One characteristic of the South Pennines, which as locals I think we tend to take for granted, is the use of our local stone. In its raw state, as loose boulders or roughly quarried, it can be seen in the miles of walls which define not only fields but the boundary where pasture changes to moorland.
Cut and shaped (dressed) stone has been used to create many fine buildings; always sturdy, occasionally elegant with beautiful carved lintels over the door, often bearing the initials of the first owner and the date.
Our locally quarried stone has been used for hundreds of years and to me it has an integrity about it as it sits in the landscape. Locally sourced material always just looks right and this feeling that things should sit in their surroundings rather than impose themselves led us to attempt something new.
We wanted our new eco-office in the garden to fit in with the house (gritstone) and surroundings (dry stone walls) and initially thought of cladding the walls with gabions (wire baskets) filled with stone to achieve this. The cost of the gabions put us off and we thought we had enough stone available, dug up, salvaged and cadged, to emulate the craftsmen of old so we decided to have a go at dry walling. The walls have free-standing buttresses either end to visually sit the building into the garden and the main wall (3metres high) is a single leaf backed by a concrete block wall.

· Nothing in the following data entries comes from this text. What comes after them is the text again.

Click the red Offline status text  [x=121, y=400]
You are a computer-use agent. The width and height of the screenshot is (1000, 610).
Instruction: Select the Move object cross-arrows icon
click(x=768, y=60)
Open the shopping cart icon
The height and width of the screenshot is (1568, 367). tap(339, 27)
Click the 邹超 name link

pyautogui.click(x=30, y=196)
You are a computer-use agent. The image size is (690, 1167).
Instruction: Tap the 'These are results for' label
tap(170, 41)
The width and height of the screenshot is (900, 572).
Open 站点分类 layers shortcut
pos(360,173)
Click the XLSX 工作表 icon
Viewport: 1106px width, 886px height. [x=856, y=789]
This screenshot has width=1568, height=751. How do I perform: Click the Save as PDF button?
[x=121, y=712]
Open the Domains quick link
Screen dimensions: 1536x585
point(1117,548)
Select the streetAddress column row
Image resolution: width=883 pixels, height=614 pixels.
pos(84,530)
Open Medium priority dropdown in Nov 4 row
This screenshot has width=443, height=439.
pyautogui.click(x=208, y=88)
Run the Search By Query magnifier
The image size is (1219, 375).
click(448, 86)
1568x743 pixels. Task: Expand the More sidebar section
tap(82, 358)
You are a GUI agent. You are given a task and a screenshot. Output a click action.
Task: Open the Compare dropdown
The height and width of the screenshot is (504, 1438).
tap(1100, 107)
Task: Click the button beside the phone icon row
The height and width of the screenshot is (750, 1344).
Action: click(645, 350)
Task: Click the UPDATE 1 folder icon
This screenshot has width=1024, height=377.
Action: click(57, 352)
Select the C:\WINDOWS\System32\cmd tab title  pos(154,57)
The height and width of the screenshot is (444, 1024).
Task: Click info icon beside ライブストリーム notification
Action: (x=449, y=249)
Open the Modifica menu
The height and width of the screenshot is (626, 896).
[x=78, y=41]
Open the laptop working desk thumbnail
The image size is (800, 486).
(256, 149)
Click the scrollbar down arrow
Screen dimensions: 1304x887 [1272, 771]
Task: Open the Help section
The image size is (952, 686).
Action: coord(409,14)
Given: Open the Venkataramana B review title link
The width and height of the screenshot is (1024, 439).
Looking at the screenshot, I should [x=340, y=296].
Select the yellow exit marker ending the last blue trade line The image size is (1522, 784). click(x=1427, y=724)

It took an age, but was a labour of love (most of the time) and we are really pleased with how it looks. Before it was even finished it was tenanted by some blue tits and wrens who completely ignored our ongoing building work and raised their broods in the cavities. Moss and lichens have started to grow and it looks like the place has been up for years. Next job is to re-plant the beech hedge in front of it.
Having built our wall we have nothing but respect for the skills and patience of those craftsmen who have gone before and those who build today. Happily this craft is being revived and their are many good wallers available. Try it!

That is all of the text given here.